The first reaction upon viewing Crying is to consider laughing, or at least to assume this is all some kind of joke. But as we begin to feel that Starr is really crying, and not acting, the work bypasses the concious and goes straight to the lump in the throat. At this point it is very easy to feel sympathetic and the need to know why she is crying becomes overwhelming. We begin to make comparisons with our own experience of what has made us cry in the past, by which point we are high on empathy. For all the concern about why she is crying, this piece can only ever be about us, and why we would cry.

'Our own selves make us most unhappy, and that's why we are so anxious to lose them, don't you think? Remember the Erinyes?'
'The Furies', said Bunny, his eyes dazzled and lost beneath a bang of hair.
'Exactly. And how did they drive people mad? They turned up the volume of the inner monologue, magnified qualities already present to great excess, made people so much themselves that they couldn't stand it.'

This is how Crying works: it becomes part of the inner monologue. We are left very much aware of ourselves while we watch her inner turmoil incarcerated on an endless video loop, studying her emotion like a germ under a microscope.
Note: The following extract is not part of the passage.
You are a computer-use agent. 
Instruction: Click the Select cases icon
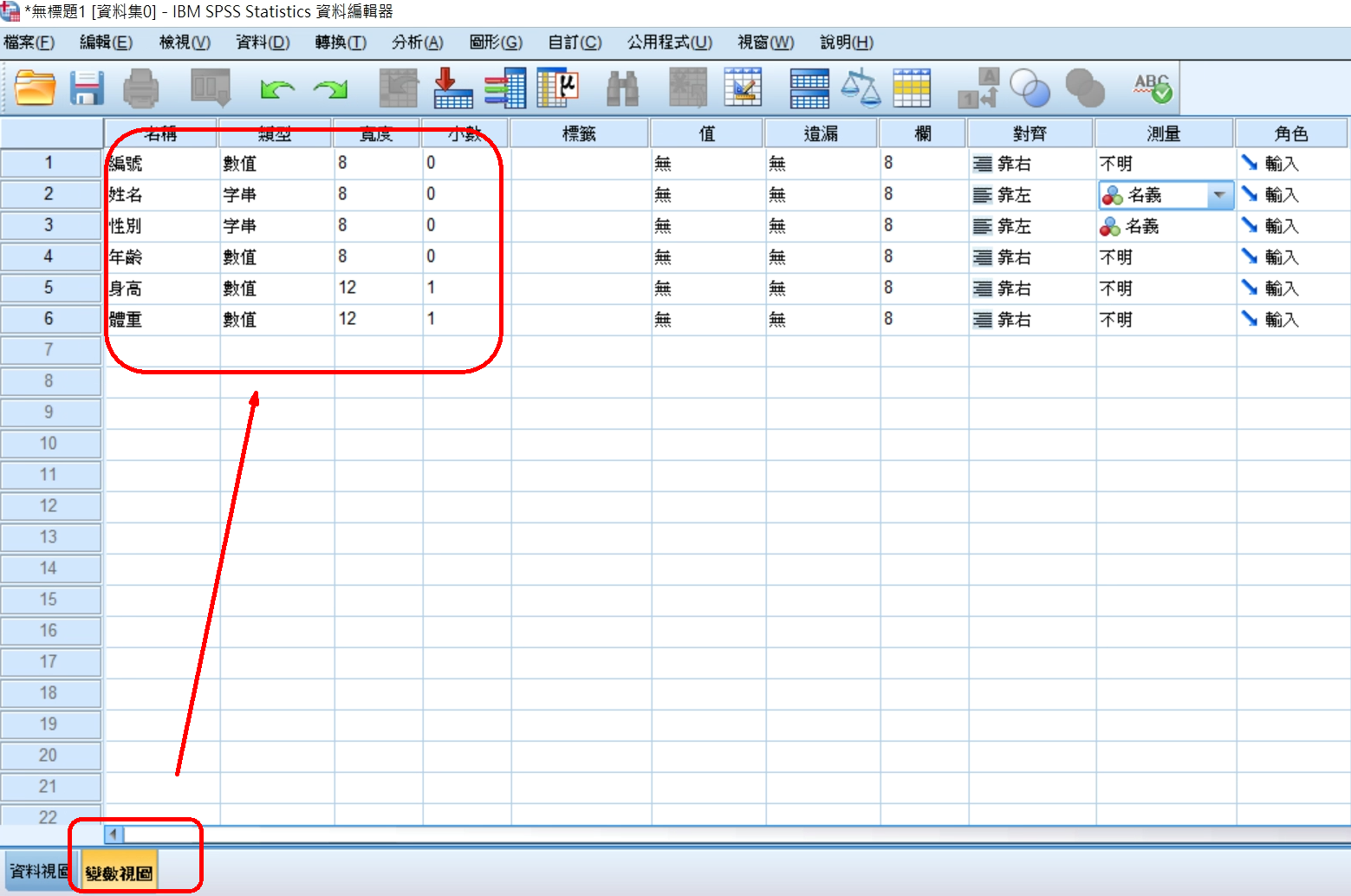(912, 88)
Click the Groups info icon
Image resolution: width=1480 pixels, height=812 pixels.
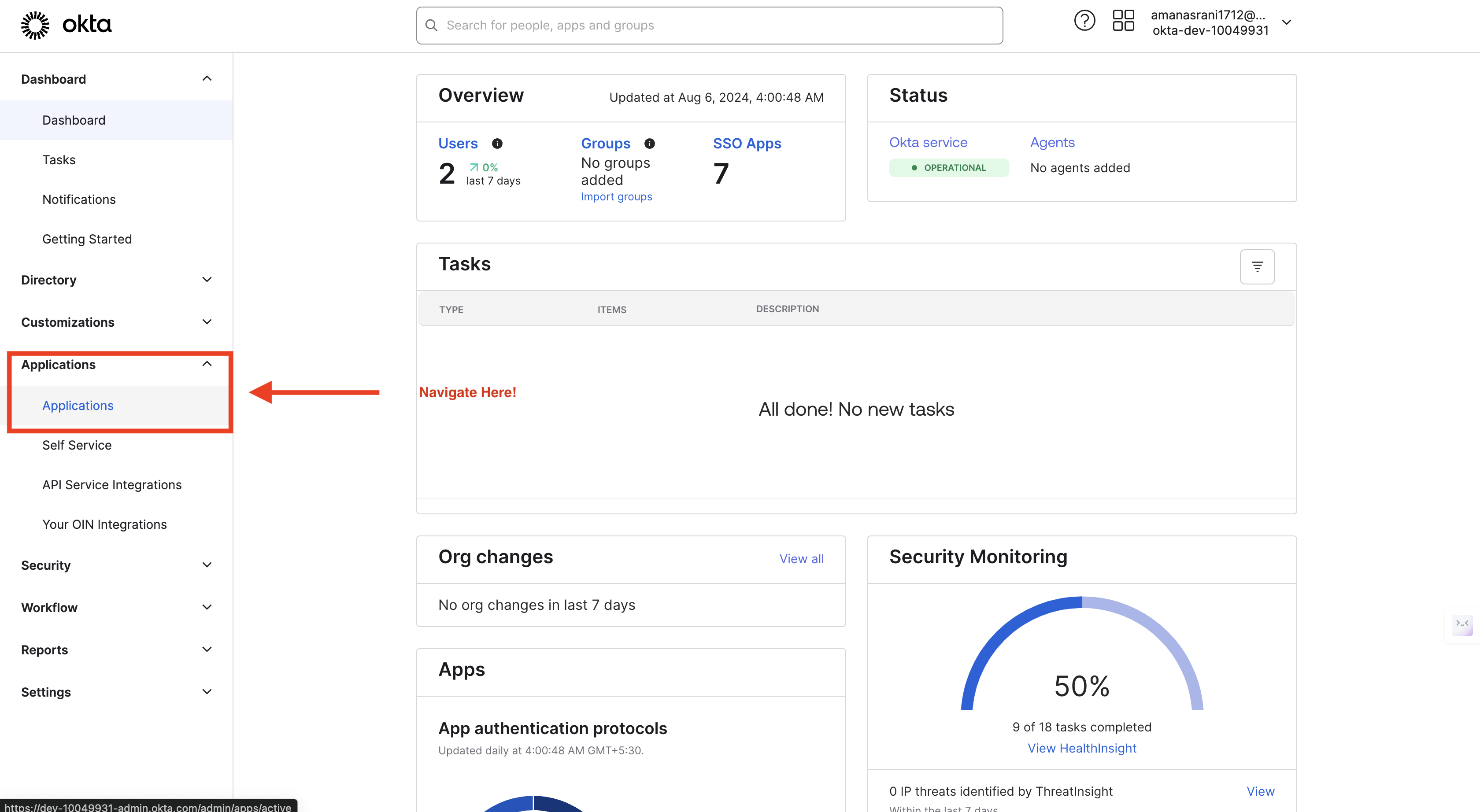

Starr's latest investigation, Erik , began when she found a scrawled note in the street. She took it back to her studio, where it lay ignored until several people told her that they knew Erik and proceeded to describe him. Starr has re-enacted these descriptions on video and produced audio tapes - only to be played on headphones - where further accounts are whispered, seducing the ear as if someone were leaning over to bitch about a person standing right next to you. Already, there seems to be something irredeemable in Erik's character, which provides acquaintances with an endless source of gossip and Starr with all the raw material she needs. No doubt, Starr is intrigued by the way Erik is defined by other people's descriptions, and by the fact that she has no control until she forms her findings into their final state. While many young artists will merely re-present everyday life, Starr impels what she finds through magical transformations - and this is her real strength. In her brief body of work, she has managed to suspend chance within order like an organic culture resting in a petri dish. In buckling both elements together, she celebrates the absurd ways in which we try to make sense of the world.